─── Data to process

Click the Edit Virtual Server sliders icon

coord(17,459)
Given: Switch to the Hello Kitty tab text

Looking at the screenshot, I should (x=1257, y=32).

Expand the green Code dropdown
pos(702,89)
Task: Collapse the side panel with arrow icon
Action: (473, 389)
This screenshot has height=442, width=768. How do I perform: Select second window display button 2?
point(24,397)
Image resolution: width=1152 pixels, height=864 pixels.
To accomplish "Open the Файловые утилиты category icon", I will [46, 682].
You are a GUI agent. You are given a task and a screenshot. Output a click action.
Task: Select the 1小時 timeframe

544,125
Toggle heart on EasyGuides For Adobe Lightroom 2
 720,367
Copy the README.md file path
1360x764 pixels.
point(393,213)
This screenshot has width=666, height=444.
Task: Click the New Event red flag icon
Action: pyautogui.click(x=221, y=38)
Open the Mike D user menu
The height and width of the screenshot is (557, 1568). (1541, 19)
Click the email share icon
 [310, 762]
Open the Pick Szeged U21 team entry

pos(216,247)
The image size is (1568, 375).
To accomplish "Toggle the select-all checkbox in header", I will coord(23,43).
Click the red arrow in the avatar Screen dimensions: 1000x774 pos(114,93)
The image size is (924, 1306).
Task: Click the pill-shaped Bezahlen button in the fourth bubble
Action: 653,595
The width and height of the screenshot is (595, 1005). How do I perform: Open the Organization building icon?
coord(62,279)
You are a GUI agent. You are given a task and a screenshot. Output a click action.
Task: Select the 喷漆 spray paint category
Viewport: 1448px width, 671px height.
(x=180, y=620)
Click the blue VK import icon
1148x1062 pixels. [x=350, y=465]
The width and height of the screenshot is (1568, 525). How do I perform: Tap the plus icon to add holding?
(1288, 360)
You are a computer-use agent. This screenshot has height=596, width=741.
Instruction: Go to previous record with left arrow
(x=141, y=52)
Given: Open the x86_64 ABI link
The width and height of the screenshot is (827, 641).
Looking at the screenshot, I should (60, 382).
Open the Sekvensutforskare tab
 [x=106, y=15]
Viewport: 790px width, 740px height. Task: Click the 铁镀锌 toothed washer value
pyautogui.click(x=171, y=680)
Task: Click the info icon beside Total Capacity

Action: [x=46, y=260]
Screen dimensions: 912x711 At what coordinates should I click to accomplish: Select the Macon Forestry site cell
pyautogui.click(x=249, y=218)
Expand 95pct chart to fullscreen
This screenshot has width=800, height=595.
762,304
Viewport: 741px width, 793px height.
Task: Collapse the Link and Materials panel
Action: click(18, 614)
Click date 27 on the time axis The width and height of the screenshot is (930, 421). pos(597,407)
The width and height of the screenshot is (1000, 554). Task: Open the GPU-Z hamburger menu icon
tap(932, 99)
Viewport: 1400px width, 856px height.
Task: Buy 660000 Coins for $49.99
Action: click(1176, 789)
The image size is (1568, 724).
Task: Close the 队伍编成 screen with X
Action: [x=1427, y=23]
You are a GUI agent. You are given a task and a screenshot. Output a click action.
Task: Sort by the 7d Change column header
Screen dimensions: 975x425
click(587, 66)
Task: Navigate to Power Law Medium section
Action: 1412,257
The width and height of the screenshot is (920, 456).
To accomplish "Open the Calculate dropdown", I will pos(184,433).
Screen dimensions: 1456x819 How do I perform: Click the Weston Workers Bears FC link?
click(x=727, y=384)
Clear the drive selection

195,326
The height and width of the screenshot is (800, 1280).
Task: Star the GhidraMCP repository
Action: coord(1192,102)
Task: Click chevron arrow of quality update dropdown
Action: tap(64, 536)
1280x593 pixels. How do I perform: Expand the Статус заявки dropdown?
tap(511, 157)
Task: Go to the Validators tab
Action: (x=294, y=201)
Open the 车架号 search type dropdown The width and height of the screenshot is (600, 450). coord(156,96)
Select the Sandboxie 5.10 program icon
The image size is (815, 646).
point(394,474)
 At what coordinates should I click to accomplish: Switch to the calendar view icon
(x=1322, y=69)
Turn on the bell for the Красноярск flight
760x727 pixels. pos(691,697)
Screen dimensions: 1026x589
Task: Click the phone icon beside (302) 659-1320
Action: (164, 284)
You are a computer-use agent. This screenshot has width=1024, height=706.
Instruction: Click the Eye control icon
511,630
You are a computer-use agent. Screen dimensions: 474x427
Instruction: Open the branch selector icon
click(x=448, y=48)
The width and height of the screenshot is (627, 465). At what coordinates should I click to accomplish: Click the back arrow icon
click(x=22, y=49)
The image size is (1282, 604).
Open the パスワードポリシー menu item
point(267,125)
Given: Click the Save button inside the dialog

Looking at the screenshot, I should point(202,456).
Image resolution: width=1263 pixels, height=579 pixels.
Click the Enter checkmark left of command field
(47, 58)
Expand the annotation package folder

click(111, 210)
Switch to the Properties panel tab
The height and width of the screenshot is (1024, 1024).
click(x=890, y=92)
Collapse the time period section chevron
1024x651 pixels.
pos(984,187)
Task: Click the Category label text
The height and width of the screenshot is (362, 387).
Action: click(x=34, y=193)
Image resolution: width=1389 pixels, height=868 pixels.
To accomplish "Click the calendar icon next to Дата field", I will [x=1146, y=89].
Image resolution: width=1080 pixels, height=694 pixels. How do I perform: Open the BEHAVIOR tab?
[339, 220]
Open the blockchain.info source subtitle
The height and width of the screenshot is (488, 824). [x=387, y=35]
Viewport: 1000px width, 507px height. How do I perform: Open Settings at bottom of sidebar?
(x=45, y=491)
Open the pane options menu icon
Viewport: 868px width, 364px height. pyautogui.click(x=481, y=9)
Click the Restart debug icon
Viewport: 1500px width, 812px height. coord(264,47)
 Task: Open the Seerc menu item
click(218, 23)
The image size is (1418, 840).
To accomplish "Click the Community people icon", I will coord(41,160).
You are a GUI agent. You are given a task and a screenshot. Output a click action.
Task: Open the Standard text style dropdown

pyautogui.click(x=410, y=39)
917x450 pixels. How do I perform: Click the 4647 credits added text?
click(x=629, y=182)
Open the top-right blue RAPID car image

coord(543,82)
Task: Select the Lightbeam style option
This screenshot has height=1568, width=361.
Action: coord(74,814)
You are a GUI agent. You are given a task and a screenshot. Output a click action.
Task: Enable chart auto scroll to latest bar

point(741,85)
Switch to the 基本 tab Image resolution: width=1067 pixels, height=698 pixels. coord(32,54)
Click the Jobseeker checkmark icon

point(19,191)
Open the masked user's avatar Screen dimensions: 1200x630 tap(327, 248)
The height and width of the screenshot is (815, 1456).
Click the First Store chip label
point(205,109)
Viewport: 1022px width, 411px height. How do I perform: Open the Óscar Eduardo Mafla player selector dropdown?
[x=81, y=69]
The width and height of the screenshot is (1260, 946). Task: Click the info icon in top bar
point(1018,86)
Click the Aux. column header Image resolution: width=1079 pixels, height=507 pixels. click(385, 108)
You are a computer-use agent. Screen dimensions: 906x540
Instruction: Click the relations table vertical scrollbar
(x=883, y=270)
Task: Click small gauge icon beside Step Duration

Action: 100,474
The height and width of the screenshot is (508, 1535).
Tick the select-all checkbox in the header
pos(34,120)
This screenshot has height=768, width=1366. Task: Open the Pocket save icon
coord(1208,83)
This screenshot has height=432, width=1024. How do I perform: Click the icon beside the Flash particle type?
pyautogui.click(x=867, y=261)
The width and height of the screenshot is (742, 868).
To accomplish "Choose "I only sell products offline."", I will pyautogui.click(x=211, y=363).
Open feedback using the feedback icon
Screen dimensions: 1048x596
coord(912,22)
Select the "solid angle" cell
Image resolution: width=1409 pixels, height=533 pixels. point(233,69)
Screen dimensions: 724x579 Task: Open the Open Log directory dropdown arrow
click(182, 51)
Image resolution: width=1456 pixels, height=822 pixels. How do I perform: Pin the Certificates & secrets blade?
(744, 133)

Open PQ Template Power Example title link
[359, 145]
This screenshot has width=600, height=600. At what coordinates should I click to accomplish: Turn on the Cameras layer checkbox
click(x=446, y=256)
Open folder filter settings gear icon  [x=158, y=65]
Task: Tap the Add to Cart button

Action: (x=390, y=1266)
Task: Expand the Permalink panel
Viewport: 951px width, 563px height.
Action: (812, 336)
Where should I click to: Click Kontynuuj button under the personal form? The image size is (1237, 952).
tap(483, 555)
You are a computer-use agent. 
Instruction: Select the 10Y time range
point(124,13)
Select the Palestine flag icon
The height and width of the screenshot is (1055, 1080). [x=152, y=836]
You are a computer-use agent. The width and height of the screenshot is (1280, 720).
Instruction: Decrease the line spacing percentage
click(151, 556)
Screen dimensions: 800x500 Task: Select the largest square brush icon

──────

# Exercise aim
Nothing but a number should be given: the number of lines in the records that contain the word "computer".

# Solution below
6